Succede anche questo a Ponticelli, a Napoli est, in tutti quei quartieri d’Italia e del mondo dove a prendere il sopravvento sono le regole della malavita, fin dai primi vagiti.
I bambini imparano prima a destreggiarsi tra le dinamiche del “sistema” e poi a giocare. Tant’è vero che tutte le volte che le circostanze lo richiedono, interrompono i “giochi da bambini” per “fare la loro parte” nel complesso e pericoloso scacchiere della criminalità, dove ogni pedina ha un compito e i bambini ricoprono un ruolo più che prezioso, in quanto non perseguibili penalmente.
In più circostanze nei rioni della camorra,per sfuggire alle perquisizioni, armi e stupefacenti vengono nascosti negli zainetti della scuola dei bambini. Tra libri e matite colorate, a dimostrazione del fatto che le regole della camorra, nella vita dei figli della camorra, ricoprono un ruolo preponderante, prendendo il sopravvento su tutte le altre discipline etiche, morali, sociali, educative, umane. I malavitosi, dunque, abusano del buon senso e del senso del pudore delle forze dell’ordine che difficilmente si metterebbero a frugare tra i giochi e le cose dei bambini e non perdono occasione per mostrare la faccia più cinica e senza cuore della camorra, quella che non guarda in faccia a nessuno e che non rispetta niente e nessuno, neanche l’innocenza dei bambini, anzi, sa spingersi ben oltre: la violenta. Ripetutamente.
Tante volte ho testato sul campo come e quanto la malavita sia abile ad irretire i suoi cuccioli, trasformandoli in scaltri soldati del male.
L’ultima volta è successo in un pomeriggio di settembre: nel “vecchio” Rione De Gasperi, così come nel “nuovo”, intorno alle 15, il silenzio dell’ozio post-pranzo era interrotto solo dal rumore dei piatti da lavare e dal ronzio delle tv accese, mentre lungo via de Meis, la strada che separa i due rioni, qualche auto scorreva veloce, di tanto in tanto.
Quello non era un pomeriggio come tanti.
Doveva accadere qualcosa di clamoroso e così sarebbe stato, se la polizia non avesse incontrato lungo il suo cammino i baby-soldati della malavita.
Gli agenti del commissariato di Ponticelli che per tutta l’estate avevano lavorato a ritmi serrati intorno alla piazza di spaccio dell’isolato 2 del “vecchio” Rione De Gasperi, quel pomeriggio decisero di appostarsi sul terrazzo di un appartamento del “nuovo” rione che forniva loro la visuale “ideale” per “godersi lo spettacolo” e poi trarre in arresto gestori e “capi” del supermercato della droga impostato in quel palazzo.
La sorte ha voluto che proprio nel palazzo dove gli agenti si stavano appostando, abitano dei parenti della moglie di Umberto Sermone, il 38enne già detenuto agli arresti domiciliari per reati di spaccio e che aveva impostato una piazza proprio nell’appartamento in cui stava scontando la pena.
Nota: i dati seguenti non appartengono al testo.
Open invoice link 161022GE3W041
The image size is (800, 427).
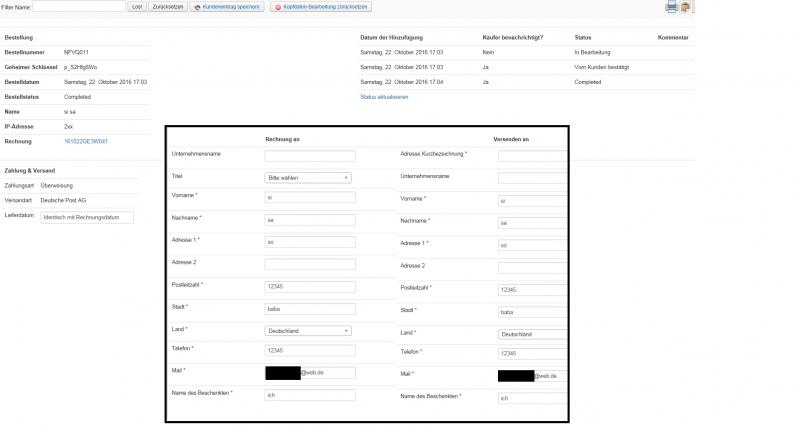click(86, 141)
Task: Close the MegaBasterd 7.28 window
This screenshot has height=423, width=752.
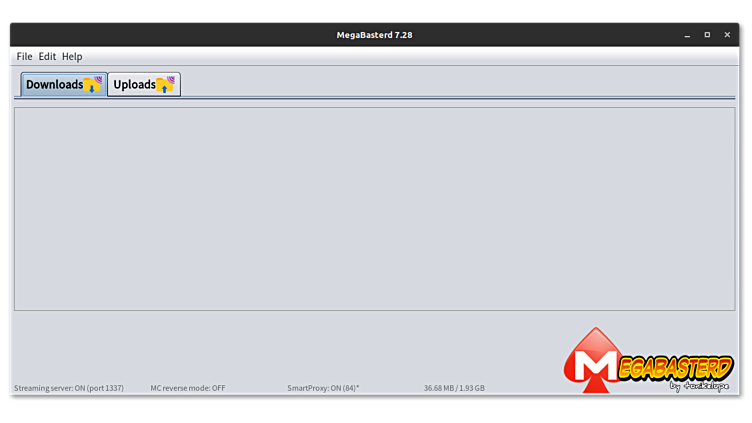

Sermone verrà comunque arrestato pochi giorni dopo.
Quando si sono resi conto della presenza degli agenti in appostamento e hanno capito che erano lì per filmare “le performance” di Sermone, ma anche il momento in cui il capo-piazza e sua moglie sarebbero andati a rifornirsi di droga e avrebbero incaricato poi “i garzoni della piazza” di nascondere “il malloppo”, non hanno avuto dubbi sul da farsi.
Le bambine si sono precipitate nell’isolato 2, giunte in prossimità del secondo piano, si sono fermate tra le scale per non essere “scoperte” dagli agenti in appostamento. Sapevano che se avessero fatto anche solo un passo in più le avrebbero viste e così iniziano a chiamare “zia Titti”, la moglie di Sermone. Le mimano la presenza della polizia sul tetto del palazzo di fronte con le videocamere e vanno via.
Tanto è bastato per mandare in fumo un’operazione di Polizia che avrebbe migliorato la qualità della vita di tutti i residenti in zona, anche di quelle bambine, incapaci di capirlo e che molto probabilmente non comprenderanno mai il male e il danno che hanno arrecato anche a loro stesse con quella “spiata”.